Le lendemain, les journaux publient des photos de réunions de militants dans les usines. On y voit des pancartes portant pour slogans « À bas la nouvelle cinquième colonne ! », « À bas le sionisme ! »

Les étudiants votent des résolutions. Ils exigent que leurs camarades arrêtés soient libérés, que la Constitution soit respectée. Ils se déclarent étrangers à l'antisémitisme. Au sionisme aussi, d'ailleurs.

L'agitation s'étend à la province : Cracovie, Lublin, Poznan, Szczecin, Gdansk, Wroclaw et Lódz. Le mouvement prend bientôt la forme d'une grève des cours, qui se poursuit jusqu'au début d'avril. Trente-quatre étudiants sont exclus de l'Université.

« La plus polonaise des villes »

La situation géographique de la Pologne n'a pas fini de lui dicter sa politique extérieure, dominée par le souci permanent d'assurer l'intangibilité de la ligne Oder-Neisse, « frontière de paix ».

Varsovie aurait aimé que de Gaulle proclamât cette intangibilité au cours du voyage triomphal qu'il a fait en Pologne au début de septembre 1967, mais le général n'a voulu que saluer en Zabrze (naguère Hindenburg) « la plus polonaise des villes polonaises » et affirmer que « la solidarité franco-polonaise n'est comparable à aucune autre — en Europe notamment ».

La Pologne compte d'ailleurs bien davantage sur l'alliance russe que sur l'amitié française pour garder les « terres recouvrées » silésiennes. Varsovie fait la sourde oreille quand de Gaulle lui suggère de manifester plus d'indépendance vis-à-vis de son puissant voisin de l'Est.

Jamais la Pologne ne s'est tant méfiée d'un modus vivendi entre l'URSS et l'Allemagne fédérale, qui n'impliquerait pas pour cette dernière la reconnaissance formelle de la frontière Oder-Neisse. Elle est, de toutes les capitales d'Europe orientale, la seule qui s'accorde avec Pankow pour opposer une extrême raideur aux ouvertures à l'Est de la diplomatie ouest-allemande.
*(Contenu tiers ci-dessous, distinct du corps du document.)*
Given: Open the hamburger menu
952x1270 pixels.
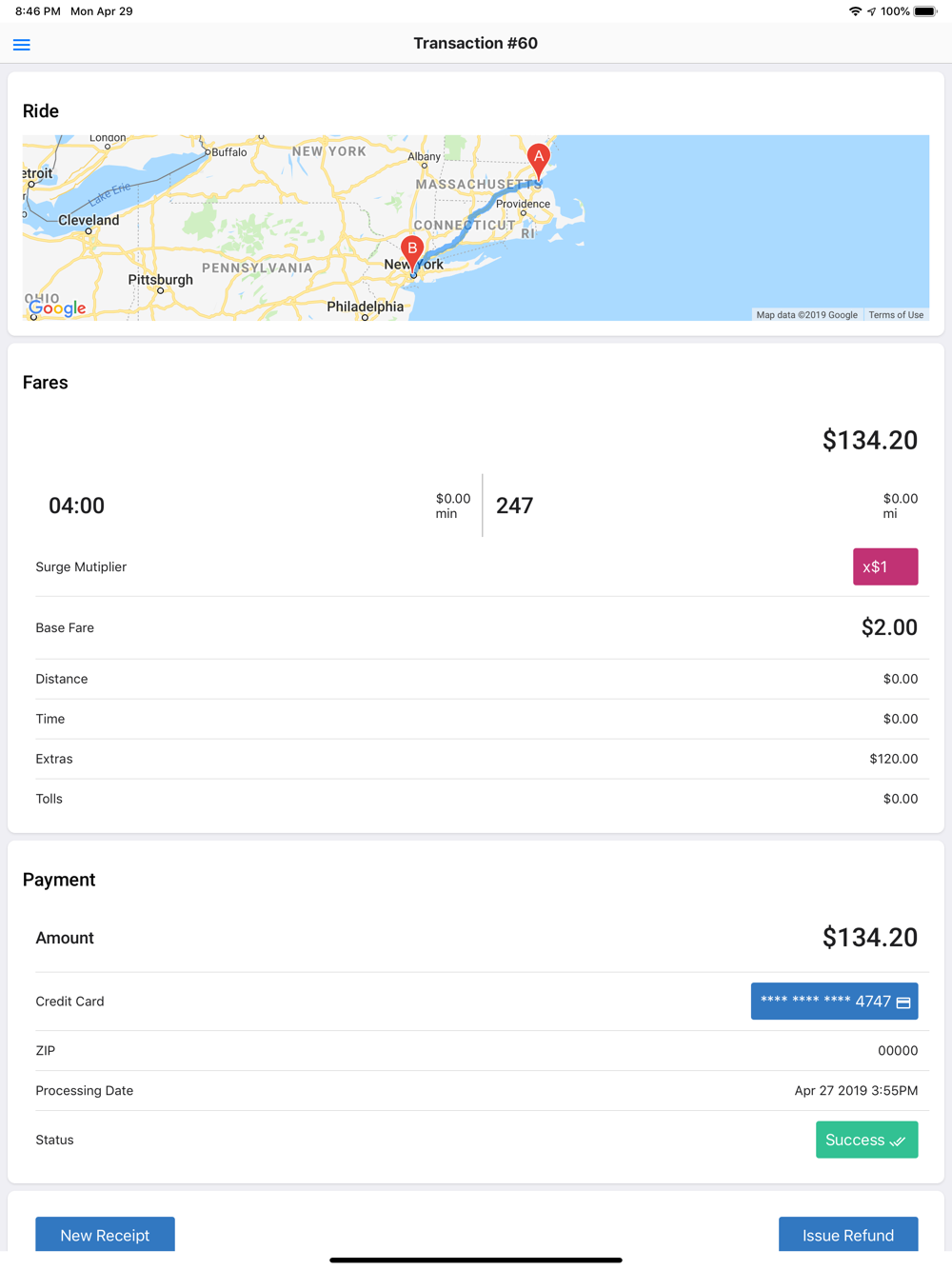Looking at the screenshot, I should pyautogui.click(x=21, y=45).
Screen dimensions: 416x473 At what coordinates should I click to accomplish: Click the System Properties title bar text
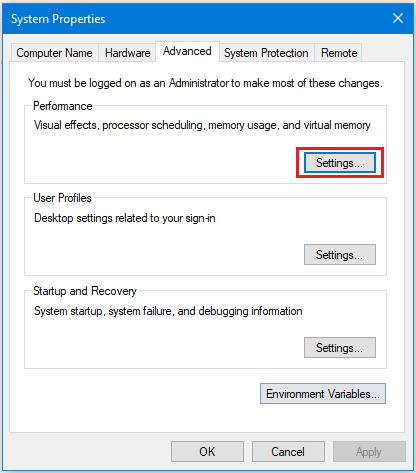pos(58,19)
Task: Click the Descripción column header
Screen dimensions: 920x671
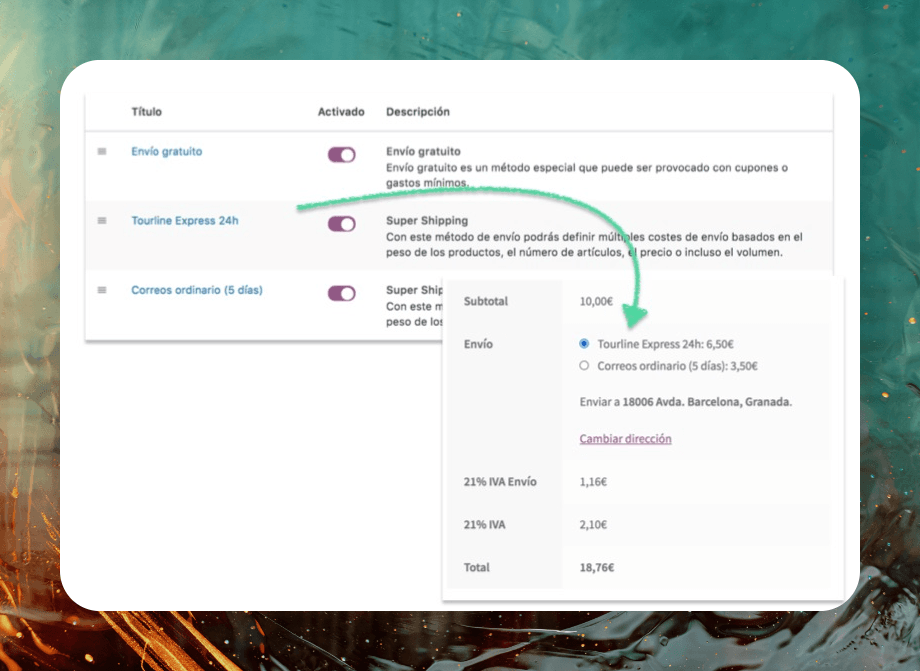Action: [418, 112]
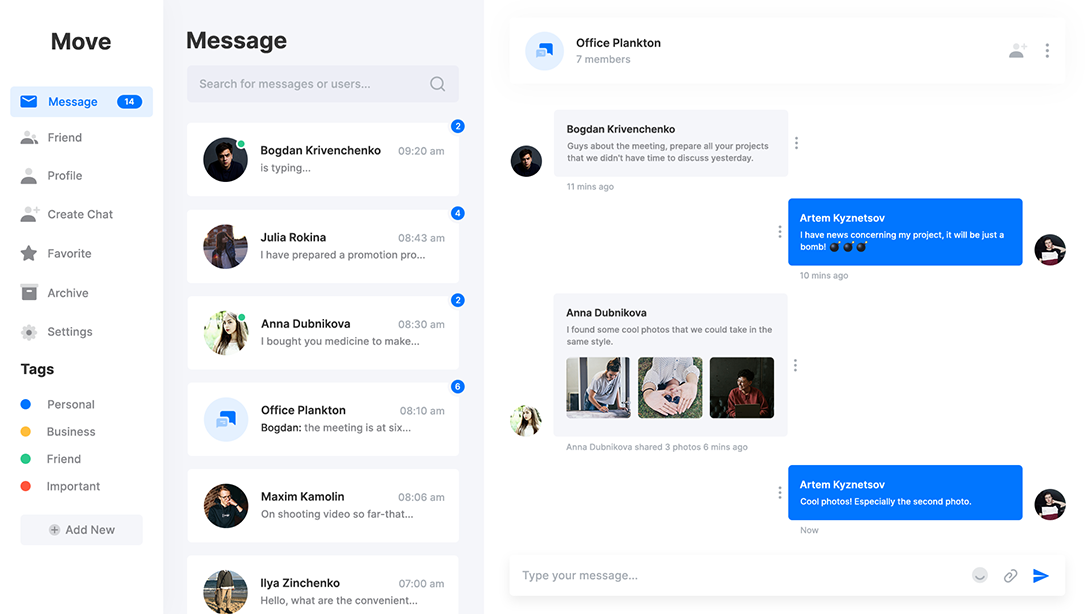Click the search magnifier icon
The image size is (1092, 614).
pyautogui.click(x=437, y=84)
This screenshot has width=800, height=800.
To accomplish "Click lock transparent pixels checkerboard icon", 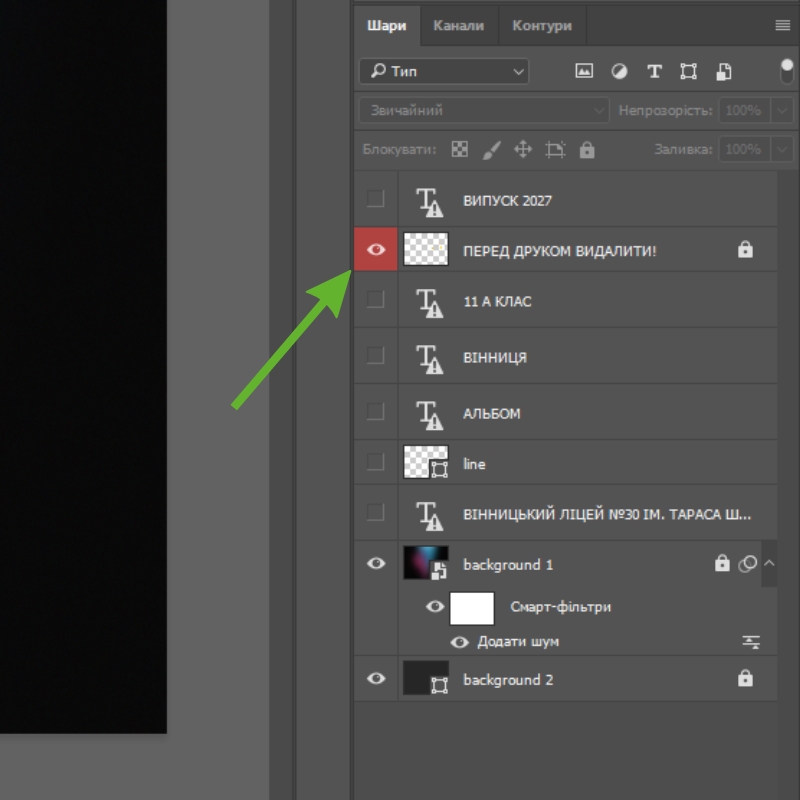I will coord(459,149).
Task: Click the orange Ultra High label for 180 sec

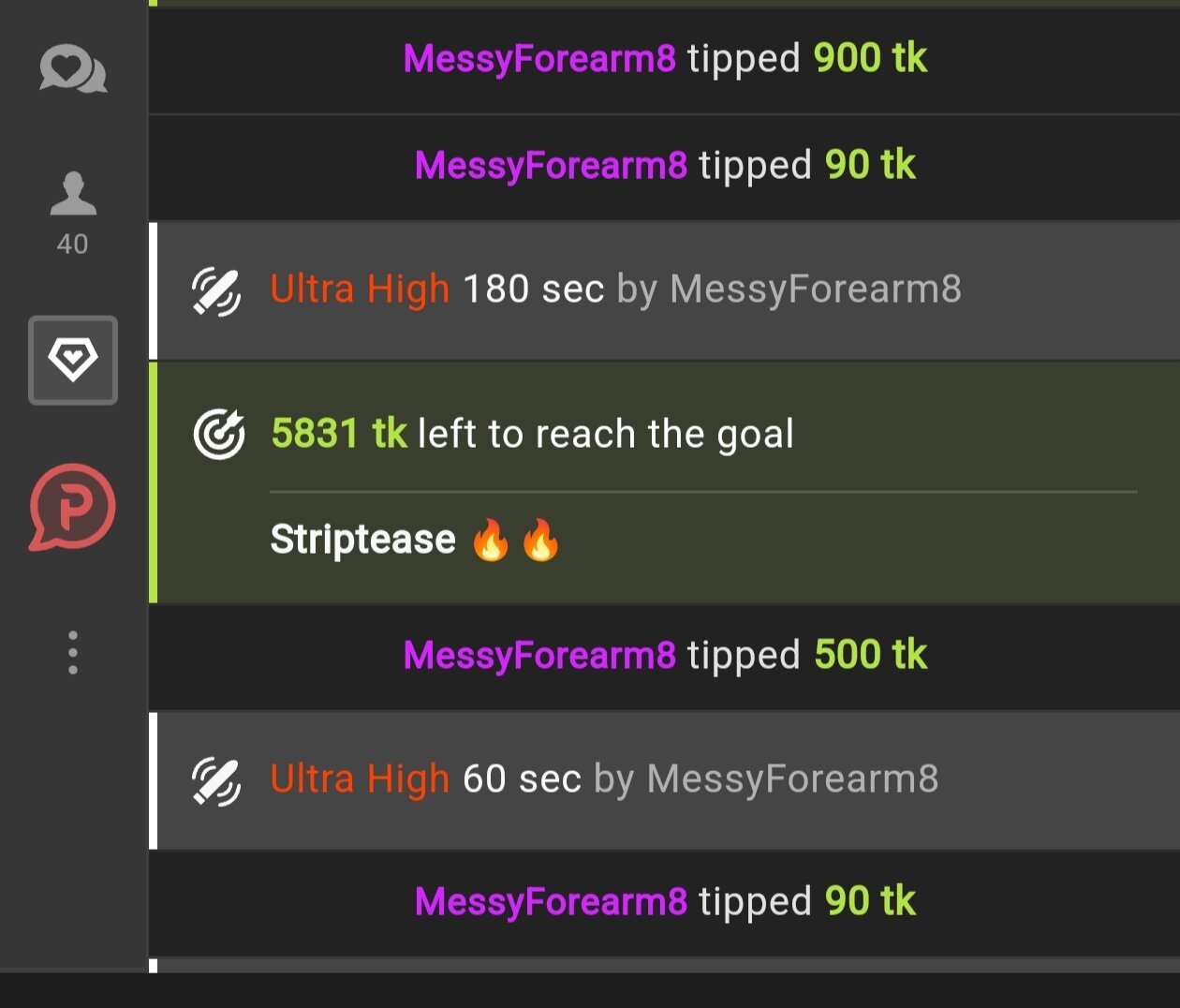Action: 360,289
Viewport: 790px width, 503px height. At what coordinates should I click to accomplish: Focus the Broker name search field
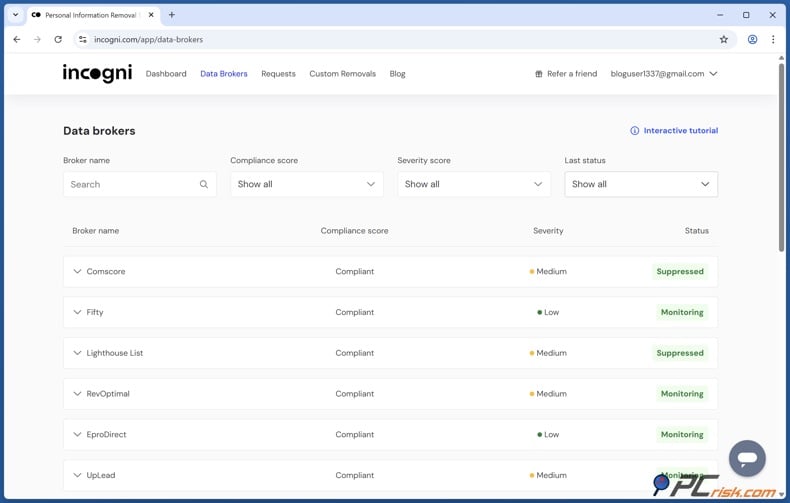click(130, 184)
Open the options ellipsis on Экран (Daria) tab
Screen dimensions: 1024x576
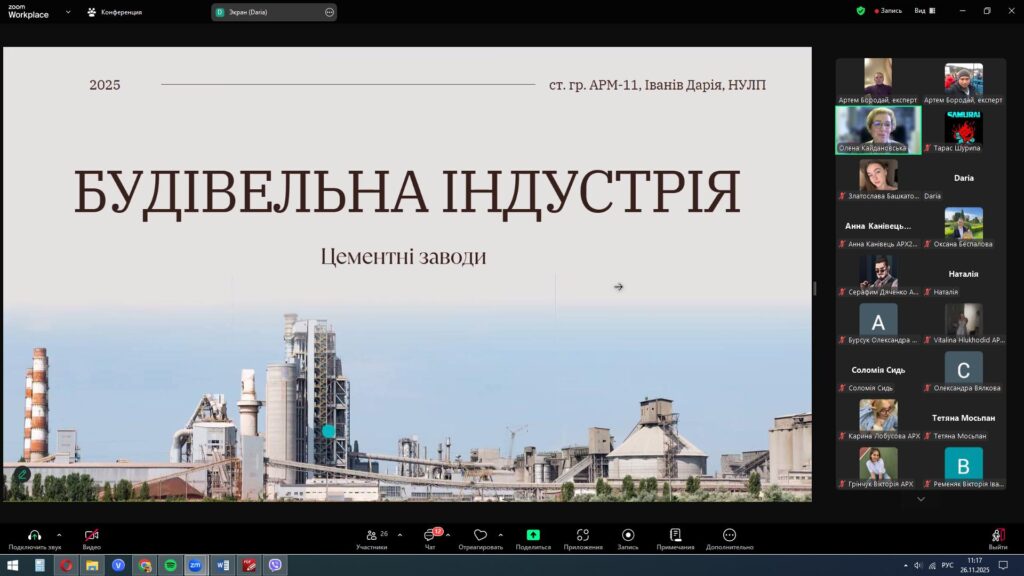click(x=329, y=12)
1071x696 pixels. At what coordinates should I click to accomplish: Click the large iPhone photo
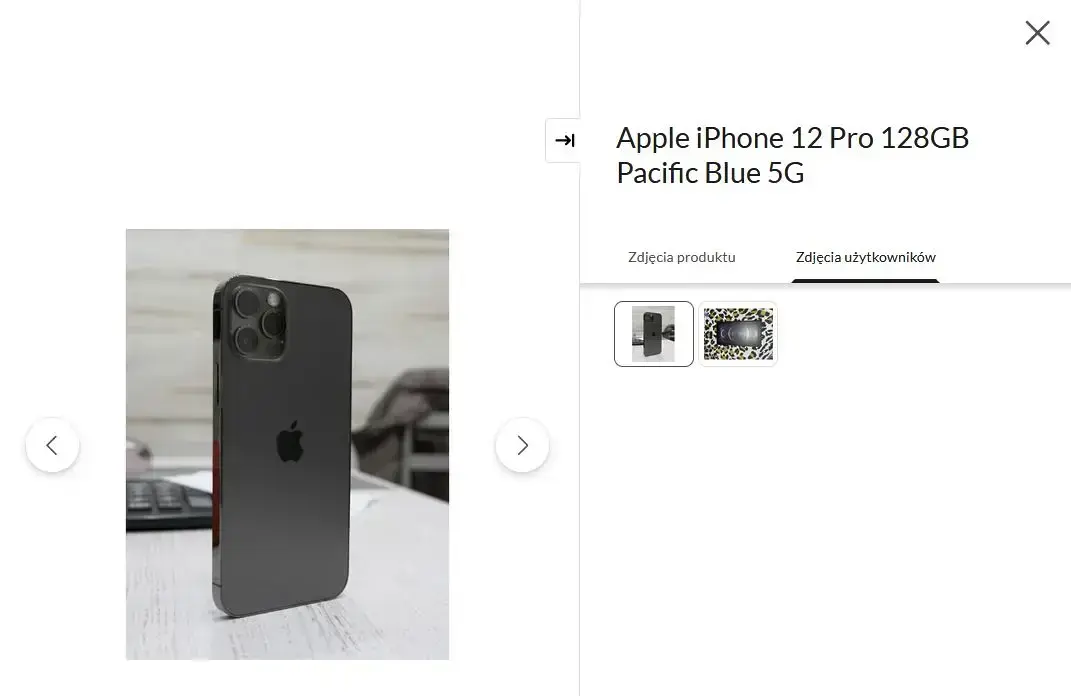288,445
Au cours d'une visite secrète à Moscou à la fin de septembre, Gomulka et Cyrankiewicz conviennent avec Brejnev, Kossyguine et Podgorny qu'il n'y a pas lieu de modifier leur commun jugement sur la politique de Bonn, « révisionniste et revancharde ». Ainsi, les dirigeants polonais sont-ils tenus de rester fermes sur les principes de l'internationalisme prolétarien. Les incidents du Théâtre national de Varsovie ne s'étaient pas précisément inscrits dans cette ligne.

Une libre contestation

La guérilla qui, depuis une vingtaine d'années, oppose au gouvernement communiste l'Église d'un pays à majorité catholique semble en voie d'apaisement. Le cardinal Wyszynski laisse parler son tempérament, d'une raideur parfois provocante, lors de la visite du général de Gaulle, qu'il ne rencontre pas.